Tal como não haverá certamente pessoa de escrúpulos que não se renda ao destrambelhado piano de "Don't Let the Sun Go Down on Your Grievence". Os clássicos sucedem-se uns após os outros. A consciência desperta em "Living Life", inflecte-se no pesadelo de "Death Scream". Johnston alcança picos vocais surpreendentes, vacila pontualmente (o que até fica bem) e renega com firmeza à condição de atracção de Circo em "Sorry Entertainer" e "Like a Monkey in a Zoo". Invariavelmente, a arma de Johnston é a metáfora. Usufrui também do piano agridoce, que domina e veicula grande parte do seu rendimento musical. Se tudo isto ficar aquém dos requisitos exigidos para lhe garantir a imortalidade, há sempre "Walking the Cow" - a mais ingénua e sublime das suas composições, aquela pela qual deverá ser recordado.
As faixas que compõem o tributo são obrigatoriamente versões, já que é praticamente impossível (além de um tremendo risco) reproduzir a música do maverick californiano através de covers (ainda que esta afirmação desafie o título do disco). Da mesma forma que o refrigerante mais vendido do mundo não conhece uma reprodução autêntica. A vibrante essência de Johnston só pode mesmo ser reinterpretada e jamais imitada à risca.

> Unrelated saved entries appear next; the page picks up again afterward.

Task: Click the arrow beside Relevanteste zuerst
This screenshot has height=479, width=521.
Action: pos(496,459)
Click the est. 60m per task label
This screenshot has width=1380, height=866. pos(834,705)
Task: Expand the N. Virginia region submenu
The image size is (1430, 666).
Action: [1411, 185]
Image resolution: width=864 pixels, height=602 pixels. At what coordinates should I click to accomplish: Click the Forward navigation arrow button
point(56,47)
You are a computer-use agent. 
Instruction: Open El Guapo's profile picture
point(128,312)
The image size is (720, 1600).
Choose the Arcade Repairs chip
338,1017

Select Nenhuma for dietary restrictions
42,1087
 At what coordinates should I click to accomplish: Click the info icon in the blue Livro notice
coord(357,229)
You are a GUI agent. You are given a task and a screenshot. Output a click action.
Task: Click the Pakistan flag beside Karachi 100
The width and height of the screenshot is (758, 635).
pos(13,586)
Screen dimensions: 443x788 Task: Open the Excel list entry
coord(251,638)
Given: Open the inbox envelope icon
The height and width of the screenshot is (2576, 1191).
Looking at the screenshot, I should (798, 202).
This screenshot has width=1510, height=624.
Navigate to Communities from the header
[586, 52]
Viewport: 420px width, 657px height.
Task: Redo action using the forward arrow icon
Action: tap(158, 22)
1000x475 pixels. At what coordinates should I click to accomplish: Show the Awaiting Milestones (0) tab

Aplauda-se a ambição dos TV on the Radio pela apropriação de "Walking the Cow". Desiluda-se aquele que esperar mais que um revestimento que vale apenas por assinalar a presença da nova coqueluche da Touch & Go. Bem mais interessante é a prestação do guru Calvin Johnson, que retoca "Sorry Entertainer" com a contenção ideal e inserção de uma linha de percussão a calhar. Bright Eyes expande a doçura de "Devil Town" até ao limite da sua criatividade folk. Podem também encontrar aqui as faixas bónus que faltam a Sea Change de Beck, e ao recente Real Gone do sagrado Tom Waits. "King Kong" ombrearia destemidamente com as faixas do segundo. A ficar algo de fora, teriam de ser os contributos dos Death Cab for Cutie - esticaram a corda do pretensiosismo até partir - e o insípido revivalismo da orquestra desengonçada que dá pelo nome de Starligh Mints. Ainda assim, o balanço é altamente positivo.
"Bonita" é, normalmente, daqueles adjectivos que se evitam. Acaba sempre preterido no confronto directo com os seus sinónimos. Não me recordo de momento mais acertado para dele abusar que agora. A música de Daniel Johnston é intrinsecamente bonita. Mais que isso: é muito bonita. A compilação que serve de pretexto a estas linhas será mais que suficientemente para comprová-lo. Vale nem que seja pelo contributo de intocáveis como Calvin Johnson ou Tom Waits. Vale, essencialmente, para nos dar a conhecer a obra de alguém a quem foi oferecido um dom ímpar em troca de uma porção de sanidade. Escreveu-se direito por linhas tortas.